Battue à l’Assemblée Nationale, contredite par le Parlement européen, censurée par le Conseil Constitutionnel et dénoncée par des milliers d’internautes, il est évident que, mise à part Christine
Albanel, personne ne veut de la loi Hadopi.
Pourquoi un tel acharnement à vouloir faire passer une loi inutile, dangereuse et inapplicable ? Christine Albanel mène un combat archaique pour maintenir un modèle dépassé. Elle ferait
mieux de mettre toute son énergie à travailler sur les nombreuses pistes qui existent aujourd’hui, comme la Taxation des profits des entreprises de télécommunication, la plateforme publique de
téléchargement ou encore la licence globale.

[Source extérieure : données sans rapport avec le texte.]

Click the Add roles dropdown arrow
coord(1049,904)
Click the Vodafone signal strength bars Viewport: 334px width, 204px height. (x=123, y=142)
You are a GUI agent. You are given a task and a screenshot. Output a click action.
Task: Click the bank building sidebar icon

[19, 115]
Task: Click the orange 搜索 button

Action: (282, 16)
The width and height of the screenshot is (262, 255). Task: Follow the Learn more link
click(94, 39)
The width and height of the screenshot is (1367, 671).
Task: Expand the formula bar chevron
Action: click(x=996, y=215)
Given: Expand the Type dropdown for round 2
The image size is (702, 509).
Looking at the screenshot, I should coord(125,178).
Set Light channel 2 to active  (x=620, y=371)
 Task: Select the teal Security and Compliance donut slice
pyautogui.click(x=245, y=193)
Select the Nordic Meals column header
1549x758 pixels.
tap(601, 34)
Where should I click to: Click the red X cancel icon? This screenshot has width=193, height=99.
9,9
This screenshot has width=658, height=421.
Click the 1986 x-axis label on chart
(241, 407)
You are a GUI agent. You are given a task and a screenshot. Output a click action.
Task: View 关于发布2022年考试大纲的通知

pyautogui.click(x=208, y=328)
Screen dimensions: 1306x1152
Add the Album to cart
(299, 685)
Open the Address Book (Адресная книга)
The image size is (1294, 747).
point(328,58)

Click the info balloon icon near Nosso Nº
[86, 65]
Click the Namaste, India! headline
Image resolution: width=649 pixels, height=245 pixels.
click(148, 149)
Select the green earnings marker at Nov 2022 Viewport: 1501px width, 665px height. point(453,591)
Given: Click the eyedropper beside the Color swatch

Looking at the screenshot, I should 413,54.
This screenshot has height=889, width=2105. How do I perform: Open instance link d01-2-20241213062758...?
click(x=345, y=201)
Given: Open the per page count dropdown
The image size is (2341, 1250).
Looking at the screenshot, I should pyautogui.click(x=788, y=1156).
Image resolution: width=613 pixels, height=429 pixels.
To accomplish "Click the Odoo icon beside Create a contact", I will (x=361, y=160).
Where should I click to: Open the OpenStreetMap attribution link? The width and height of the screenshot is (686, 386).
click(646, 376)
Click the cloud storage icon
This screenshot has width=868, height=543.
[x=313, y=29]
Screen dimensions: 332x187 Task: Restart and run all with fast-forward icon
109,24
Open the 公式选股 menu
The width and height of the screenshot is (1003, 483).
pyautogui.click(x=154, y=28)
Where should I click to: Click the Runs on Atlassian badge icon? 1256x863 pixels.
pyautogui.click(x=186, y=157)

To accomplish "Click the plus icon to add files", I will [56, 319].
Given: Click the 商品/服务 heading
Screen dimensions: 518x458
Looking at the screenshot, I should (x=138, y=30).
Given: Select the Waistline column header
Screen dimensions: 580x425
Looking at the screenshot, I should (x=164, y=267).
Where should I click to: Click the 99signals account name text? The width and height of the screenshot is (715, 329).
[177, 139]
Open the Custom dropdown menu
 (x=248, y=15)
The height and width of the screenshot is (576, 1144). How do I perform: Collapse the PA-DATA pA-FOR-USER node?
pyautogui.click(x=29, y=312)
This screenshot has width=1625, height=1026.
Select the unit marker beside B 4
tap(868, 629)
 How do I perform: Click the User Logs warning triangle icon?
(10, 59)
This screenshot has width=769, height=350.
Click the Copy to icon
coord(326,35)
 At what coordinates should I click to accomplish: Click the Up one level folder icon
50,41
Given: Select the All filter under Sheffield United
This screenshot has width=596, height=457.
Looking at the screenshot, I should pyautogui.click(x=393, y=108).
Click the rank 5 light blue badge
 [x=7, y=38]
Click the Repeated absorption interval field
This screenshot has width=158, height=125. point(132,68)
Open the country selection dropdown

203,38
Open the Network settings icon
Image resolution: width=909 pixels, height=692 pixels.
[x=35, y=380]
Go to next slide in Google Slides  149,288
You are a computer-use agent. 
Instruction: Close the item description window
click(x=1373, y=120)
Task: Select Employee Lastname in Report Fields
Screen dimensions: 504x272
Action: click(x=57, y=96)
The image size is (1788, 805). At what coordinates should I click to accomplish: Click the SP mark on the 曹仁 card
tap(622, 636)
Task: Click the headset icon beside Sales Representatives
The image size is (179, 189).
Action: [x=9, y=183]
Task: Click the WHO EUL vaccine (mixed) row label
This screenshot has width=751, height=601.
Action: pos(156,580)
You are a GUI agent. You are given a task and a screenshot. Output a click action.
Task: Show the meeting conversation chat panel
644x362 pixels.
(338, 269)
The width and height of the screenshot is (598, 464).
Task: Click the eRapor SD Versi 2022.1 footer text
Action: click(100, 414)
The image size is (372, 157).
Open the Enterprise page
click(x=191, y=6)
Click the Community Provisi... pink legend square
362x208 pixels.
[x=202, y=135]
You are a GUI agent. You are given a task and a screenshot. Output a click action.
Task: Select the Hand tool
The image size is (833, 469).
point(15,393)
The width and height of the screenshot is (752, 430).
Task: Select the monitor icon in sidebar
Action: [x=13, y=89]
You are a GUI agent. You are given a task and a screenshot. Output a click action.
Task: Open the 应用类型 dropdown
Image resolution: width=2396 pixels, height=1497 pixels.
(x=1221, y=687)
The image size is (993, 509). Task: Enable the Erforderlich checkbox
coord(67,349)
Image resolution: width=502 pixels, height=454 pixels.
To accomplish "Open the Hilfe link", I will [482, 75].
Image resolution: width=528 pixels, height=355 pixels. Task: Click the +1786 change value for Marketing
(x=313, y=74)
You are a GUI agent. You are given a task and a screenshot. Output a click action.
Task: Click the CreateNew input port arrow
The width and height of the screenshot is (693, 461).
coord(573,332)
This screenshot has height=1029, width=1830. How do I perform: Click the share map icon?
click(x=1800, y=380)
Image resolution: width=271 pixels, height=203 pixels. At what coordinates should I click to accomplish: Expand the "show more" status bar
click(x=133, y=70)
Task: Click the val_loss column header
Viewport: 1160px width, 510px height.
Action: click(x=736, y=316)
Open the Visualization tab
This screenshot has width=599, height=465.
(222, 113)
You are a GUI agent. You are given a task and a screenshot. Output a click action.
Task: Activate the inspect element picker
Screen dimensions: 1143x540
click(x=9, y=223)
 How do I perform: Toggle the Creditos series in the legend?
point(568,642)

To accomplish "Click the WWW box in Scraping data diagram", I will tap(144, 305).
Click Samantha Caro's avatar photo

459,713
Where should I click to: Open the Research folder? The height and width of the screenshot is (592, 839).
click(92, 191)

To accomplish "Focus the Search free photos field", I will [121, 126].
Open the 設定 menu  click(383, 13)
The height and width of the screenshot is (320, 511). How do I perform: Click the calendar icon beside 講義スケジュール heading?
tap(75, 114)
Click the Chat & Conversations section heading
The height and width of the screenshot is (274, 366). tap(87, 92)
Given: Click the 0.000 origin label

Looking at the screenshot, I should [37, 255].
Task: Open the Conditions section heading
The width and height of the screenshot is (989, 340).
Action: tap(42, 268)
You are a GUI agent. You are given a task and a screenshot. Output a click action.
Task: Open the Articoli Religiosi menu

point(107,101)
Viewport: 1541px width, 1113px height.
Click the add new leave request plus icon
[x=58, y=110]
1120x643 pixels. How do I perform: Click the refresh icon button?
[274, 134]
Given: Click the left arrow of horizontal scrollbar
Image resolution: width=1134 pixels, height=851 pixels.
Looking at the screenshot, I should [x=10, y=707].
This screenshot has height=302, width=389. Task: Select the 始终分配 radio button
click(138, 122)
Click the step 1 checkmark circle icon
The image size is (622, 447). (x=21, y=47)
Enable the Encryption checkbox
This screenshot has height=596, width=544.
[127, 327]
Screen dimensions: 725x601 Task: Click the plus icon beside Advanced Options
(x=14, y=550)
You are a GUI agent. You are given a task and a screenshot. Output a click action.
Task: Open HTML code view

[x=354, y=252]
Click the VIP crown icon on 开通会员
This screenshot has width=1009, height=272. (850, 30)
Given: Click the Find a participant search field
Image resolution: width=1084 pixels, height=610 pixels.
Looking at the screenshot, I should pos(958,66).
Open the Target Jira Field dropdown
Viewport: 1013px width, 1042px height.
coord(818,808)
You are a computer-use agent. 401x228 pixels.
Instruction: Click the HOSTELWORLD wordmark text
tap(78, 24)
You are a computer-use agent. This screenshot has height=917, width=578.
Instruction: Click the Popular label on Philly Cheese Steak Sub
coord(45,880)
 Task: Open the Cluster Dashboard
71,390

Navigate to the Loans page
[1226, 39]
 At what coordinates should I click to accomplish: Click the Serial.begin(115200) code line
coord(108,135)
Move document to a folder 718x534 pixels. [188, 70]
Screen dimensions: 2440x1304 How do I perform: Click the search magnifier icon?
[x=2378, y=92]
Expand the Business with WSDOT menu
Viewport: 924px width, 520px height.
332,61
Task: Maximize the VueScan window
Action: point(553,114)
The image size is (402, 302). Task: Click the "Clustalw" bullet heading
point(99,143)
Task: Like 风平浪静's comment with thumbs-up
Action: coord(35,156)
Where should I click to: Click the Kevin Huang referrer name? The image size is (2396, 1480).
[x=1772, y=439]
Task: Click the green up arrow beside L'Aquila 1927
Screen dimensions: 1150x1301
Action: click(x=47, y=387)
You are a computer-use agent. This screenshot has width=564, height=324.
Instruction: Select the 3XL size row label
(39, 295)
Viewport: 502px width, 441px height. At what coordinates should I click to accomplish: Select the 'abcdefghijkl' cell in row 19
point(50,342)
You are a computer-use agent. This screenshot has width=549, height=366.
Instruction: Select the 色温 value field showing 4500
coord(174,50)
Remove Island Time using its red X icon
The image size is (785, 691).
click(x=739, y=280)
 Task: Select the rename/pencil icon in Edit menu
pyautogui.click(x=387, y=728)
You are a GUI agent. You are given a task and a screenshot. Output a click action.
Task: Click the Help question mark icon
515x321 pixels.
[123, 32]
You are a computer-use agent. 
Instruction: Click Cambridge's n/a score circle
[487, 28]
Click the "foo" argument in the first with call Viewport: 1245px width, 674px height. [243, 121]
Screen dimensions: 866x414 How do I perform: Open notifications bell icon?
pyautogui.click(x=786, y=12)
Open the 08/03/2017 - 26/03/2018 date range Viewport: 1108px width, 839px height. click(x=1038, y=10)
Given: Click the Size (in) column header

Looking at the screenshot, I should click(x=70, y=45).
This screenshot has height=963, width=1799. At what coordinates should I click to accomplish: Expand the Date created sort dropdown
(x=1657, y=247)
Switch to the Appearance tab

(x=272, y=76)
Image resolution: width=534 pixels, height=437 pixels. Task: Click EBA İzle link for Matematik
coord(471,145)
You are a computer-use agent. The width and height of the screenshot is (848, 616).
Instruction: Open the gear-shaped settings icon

Il est temps pour le gouvernement d’arrêter le massacre. Le message du Conseil Constitutionnel est clair : Hadopi... raté !
Et pour cause, avec internet nous assistons à une mise à jour intégrale de la lutte bipolaire entre liberté gratuite et sécurité à crédit.
Par exemple, avec la généralisation des technologies de l’information de la communication (TIC) dans la pratique culturelle et le comportement social des usagers ; ceci allant du totalitarisme des blogs aux niches communautaires.